Some people in the community have wondered why people in the so-called Black community seem more outraged by the
Zimmerman acquittal Wilson non-indictment (or Garner choke-hold non-indictment), when in places like Chicago, young teens are murdered more often. That is not an outrageous question first off. It is natural to wonder why this outrage seems misplaced. Still, let me remind you that many in the community have been equally outraged by senseless violence in the inner-city as well all along. Those conversations however, are mostly internal and would not take the notice of those not concerned with matters about the inner-city. So on one hand, those criticizing the sense of outrage simply may have not paid attention to those types of discussions. I for one, can say that these conversations go on in forums and Facebook pages everyday regardless of the Trayvon Martin murder case Mike Brown homicide case (Eric Garner choke-hold case).
Still, the amount of added attention a case like this gets is due to another phenomenon altogether. I studied this principle in business management courses. It’s called Equity Theory. This is a perception that motivates workers to perform based on the knowledge or perception that they are being treated equally with others. When other people are perceived to gain rewards unfairly or indiscriminately, they feel slighted. This perception of unequal treatment causes more passion and anger than a normal slight because the perception of equality is also at stake.
A few words associated with this theory that are important to note are underreward, overreward, distributive and procedural justice. When someone feels that their reward is not proportionate to the input they contributed, they feel underrewarded. When someone is overcompensated for their input, they feel guilt at some point due to being overrewarded.
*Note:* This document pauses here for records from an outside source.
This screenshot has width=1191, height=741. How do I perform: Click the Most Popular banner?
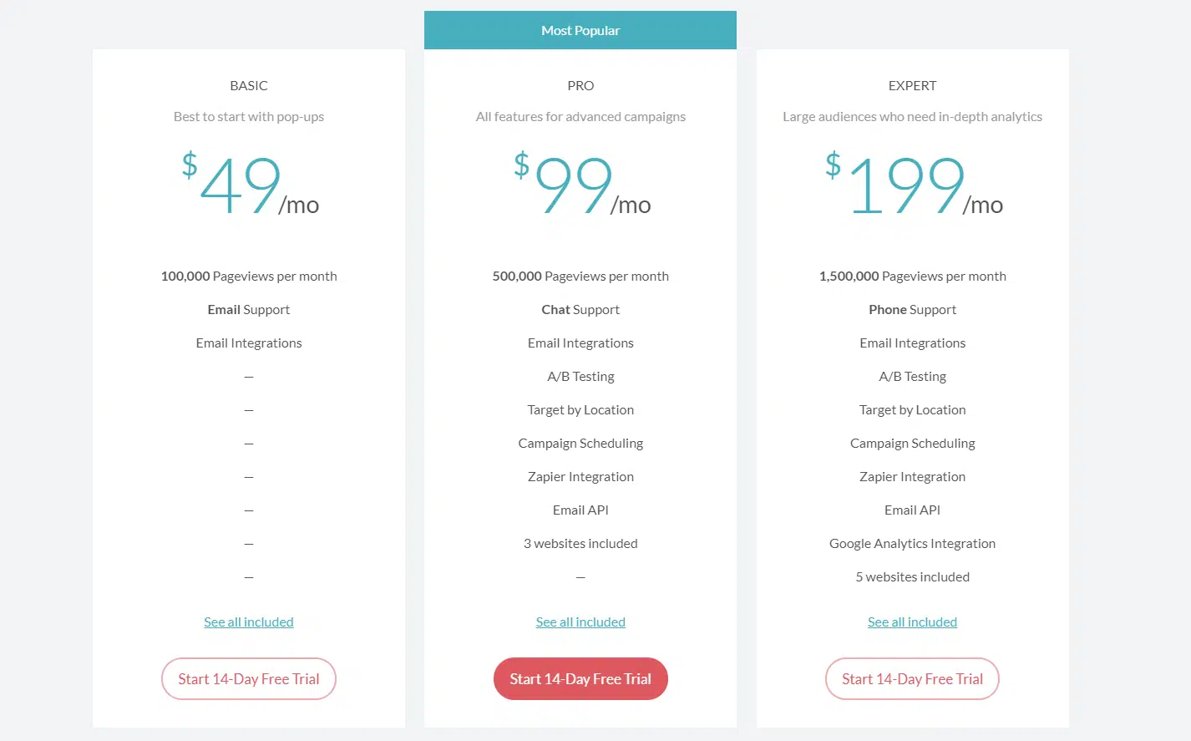click(580, 31)
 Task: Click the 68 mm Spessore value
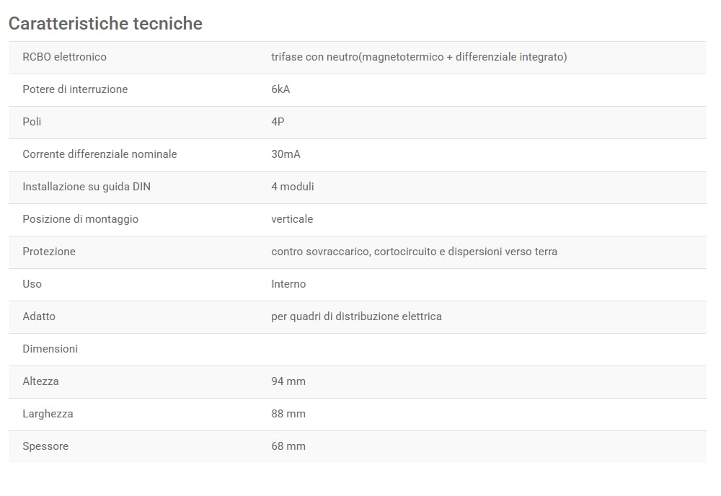tap(288, 446)
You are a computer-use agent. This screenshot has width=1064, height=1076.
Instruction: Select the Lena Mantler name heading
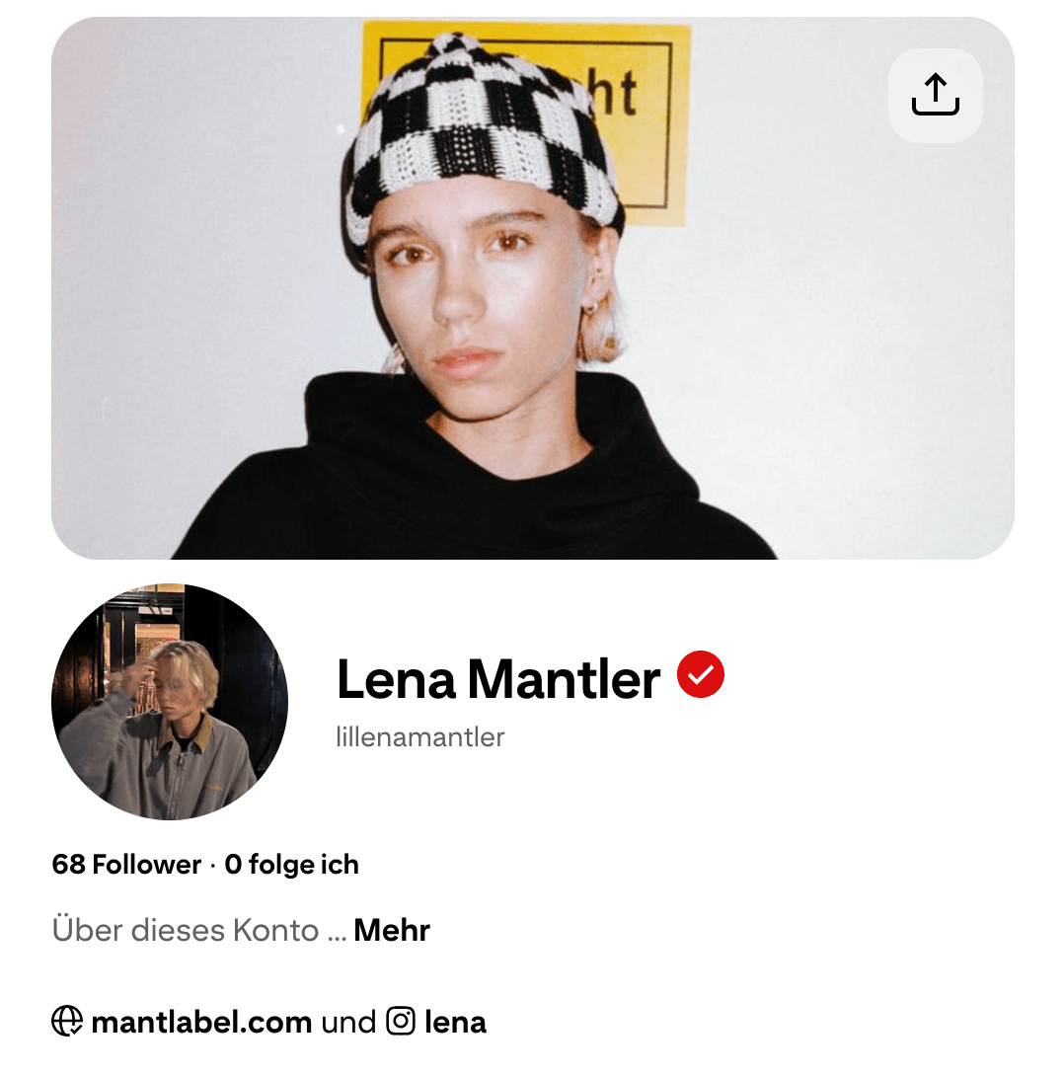click(498, 679)
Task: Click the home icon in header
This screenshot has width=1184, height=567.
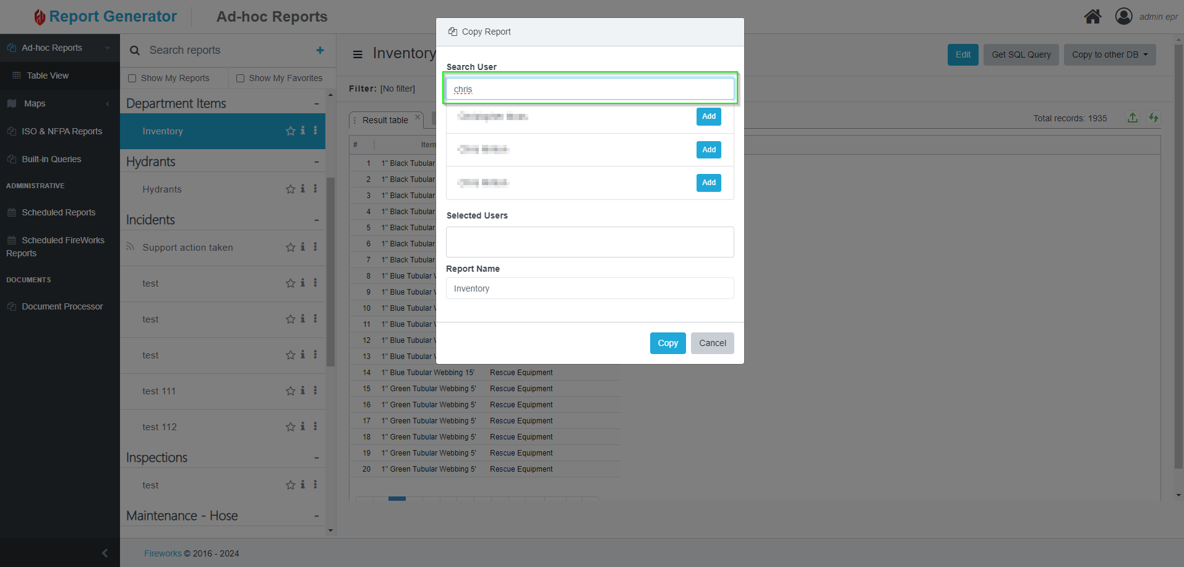Action: point(1092,17)
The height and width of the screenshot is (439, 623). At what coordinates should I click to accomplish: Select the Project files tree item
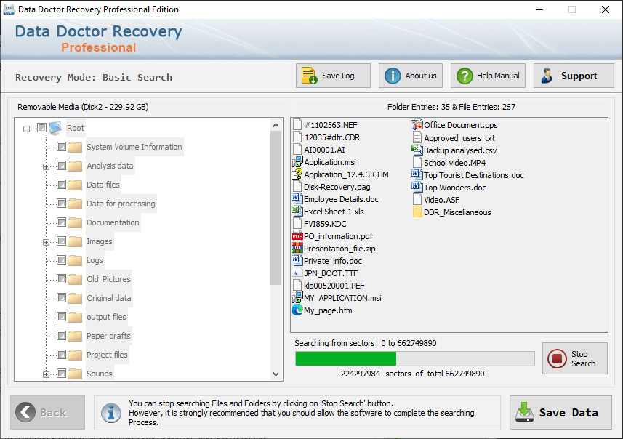coord(107,355)
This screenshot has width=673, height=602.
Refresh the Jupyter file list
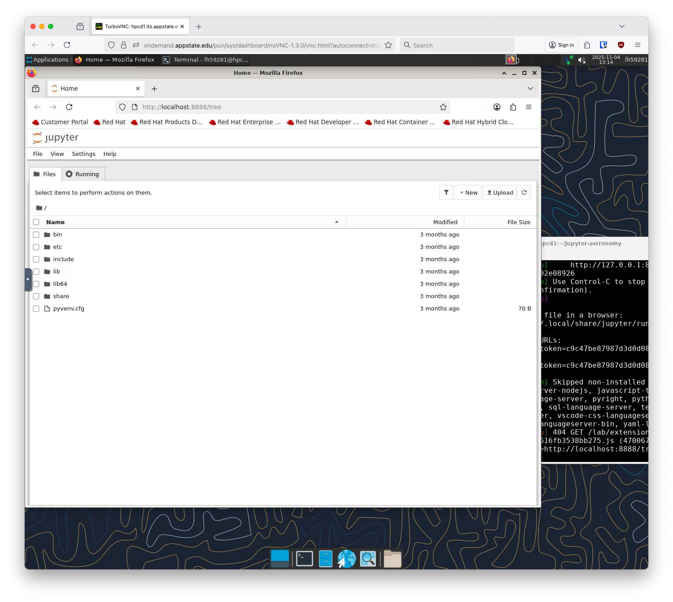pos(524,192)
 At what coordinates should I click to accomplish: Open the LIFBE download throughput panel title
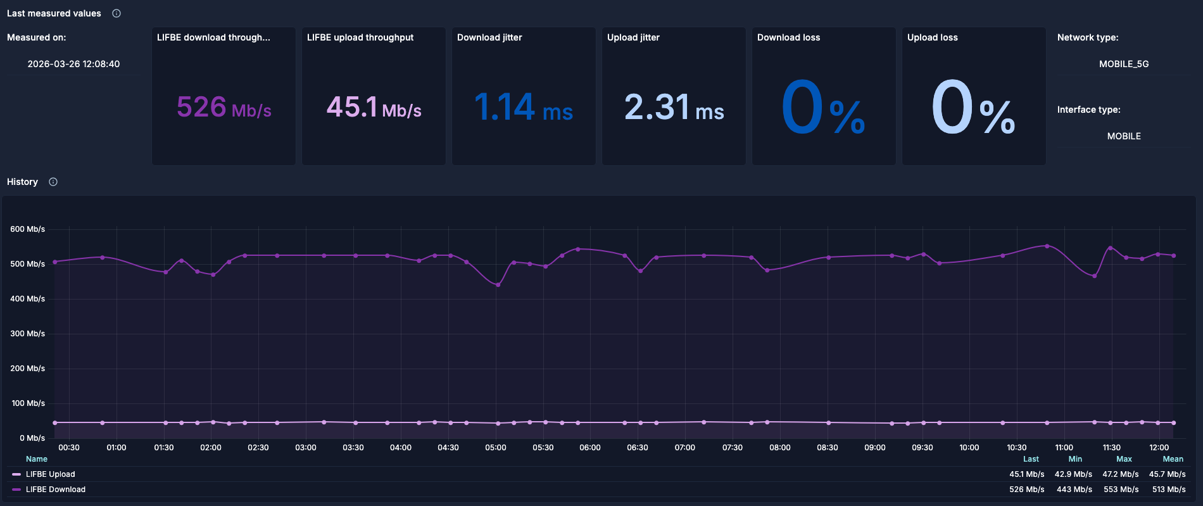(213, 37)
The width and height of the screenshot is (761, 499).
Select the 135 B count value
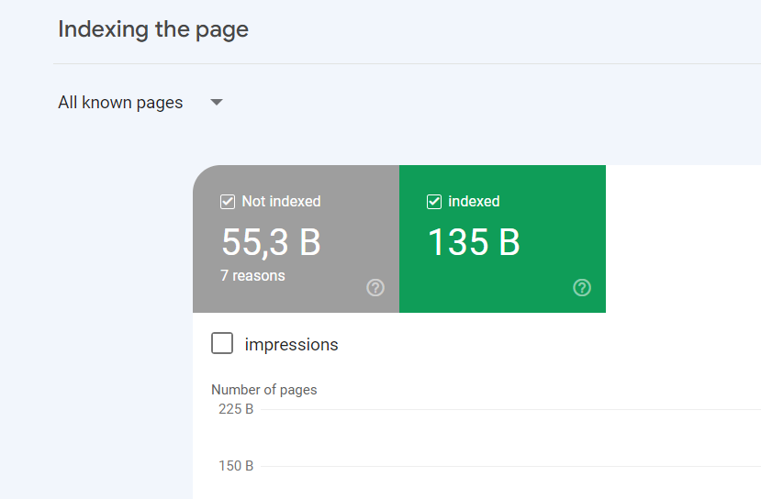(474, 242)
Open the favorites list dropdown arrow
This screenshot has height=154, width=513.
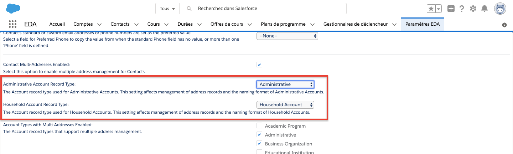[439, 9]
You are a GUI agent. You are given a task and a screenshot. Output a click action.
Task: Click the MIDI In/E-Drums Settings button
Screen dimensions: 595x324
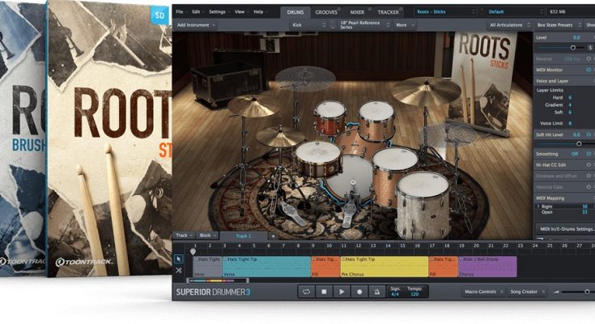pyautogui.click(x=566, y=229)
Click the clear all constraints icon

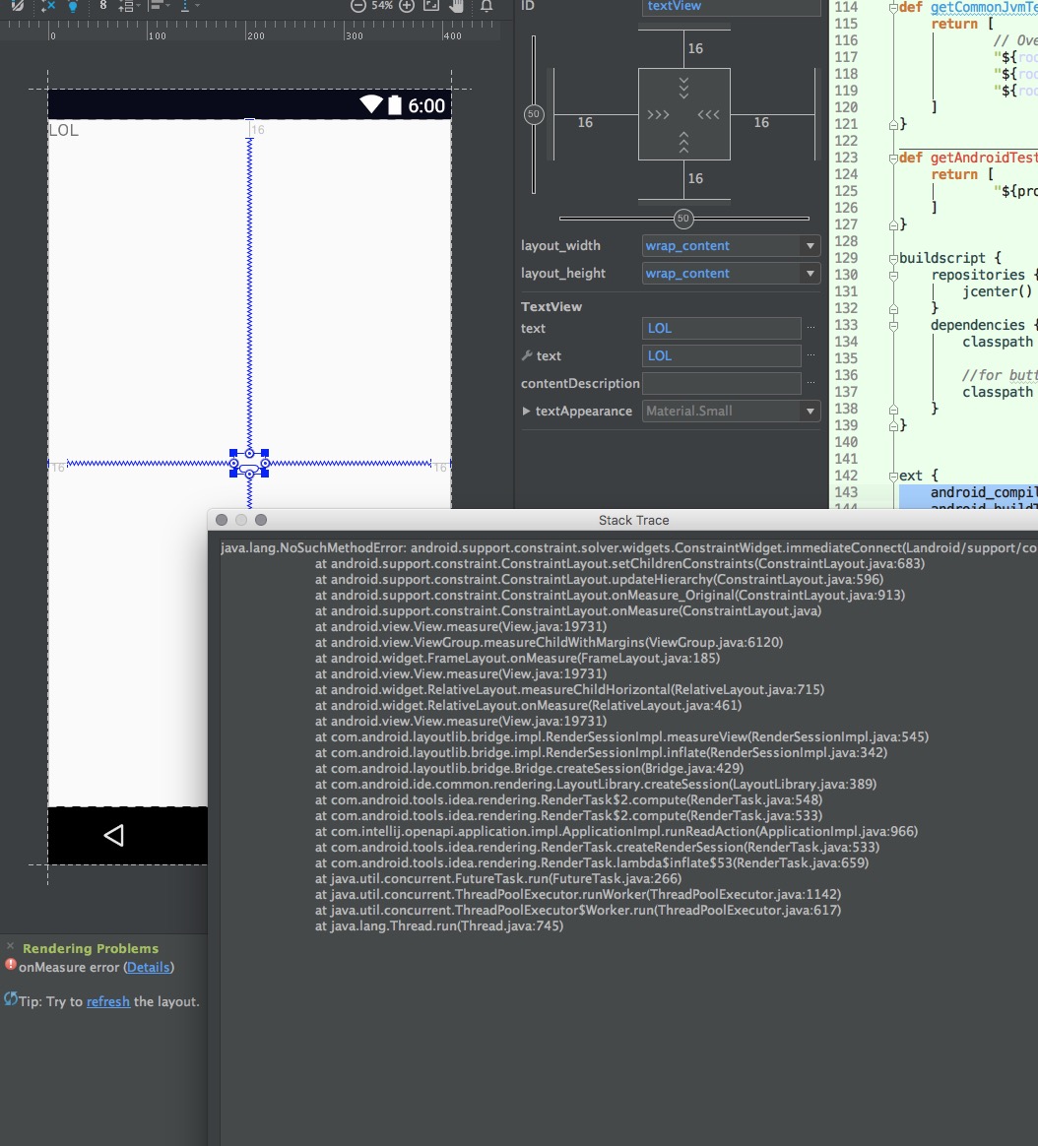(x=46, y=5)
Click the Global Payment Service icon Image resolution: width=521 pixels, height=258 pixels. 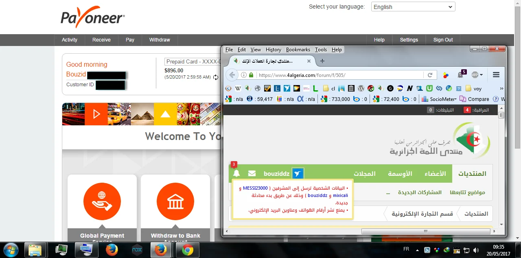[x=102, y=201]
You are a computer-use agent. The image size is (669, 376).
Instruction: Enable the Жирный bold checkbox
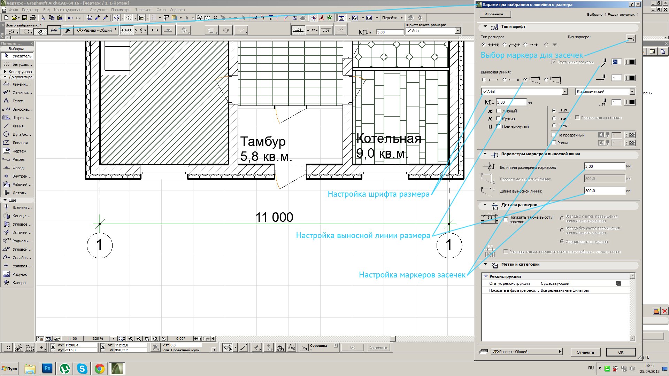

The author of the book, Effective Management, Chuck Williams notes that
it takes much longer for someone who is overcompensated to feel guilt than someone who feels slighted and underrewarded.
Therefore people on the short-end will naturally feel it before those who benefited from the action.
Distributive and procedural justice deals with the perception of the process by which the outcomes are distributed fairly and the procedures used to make the reward allocation. In other words if a person perceives the system of allocation or the allocations themselves to be unfair they will feel slighted. So while “Black folks” don’t feel as slighted by the unjust system of laws which excessively incarcerate other “Blacks” for crimes against each other, the difference in justice dealt to people of other “races” against “Blacks” will be readily seen. This is normal for the human psyche according to psychologists. There is no perceived injustice when “Black on Black crime” occurs. It is only when “White on Black crime” occurs that a difference in the procedural justice can be seen.
The feeling which caused some to protest and march against this perceived inequality in the
George Zimmerman not guilty verdict, (Michael Brown/Eric Garner/ John Crawford etc.) is the same perception of outrage felt by many “Whites” who observed the O.J. Simpson murder trial. The outrage at O.J.’s acquittal can be seen as misplaced when compared to the amount of response from the “White” community in the Casey Anthony murder acquittal in 2012.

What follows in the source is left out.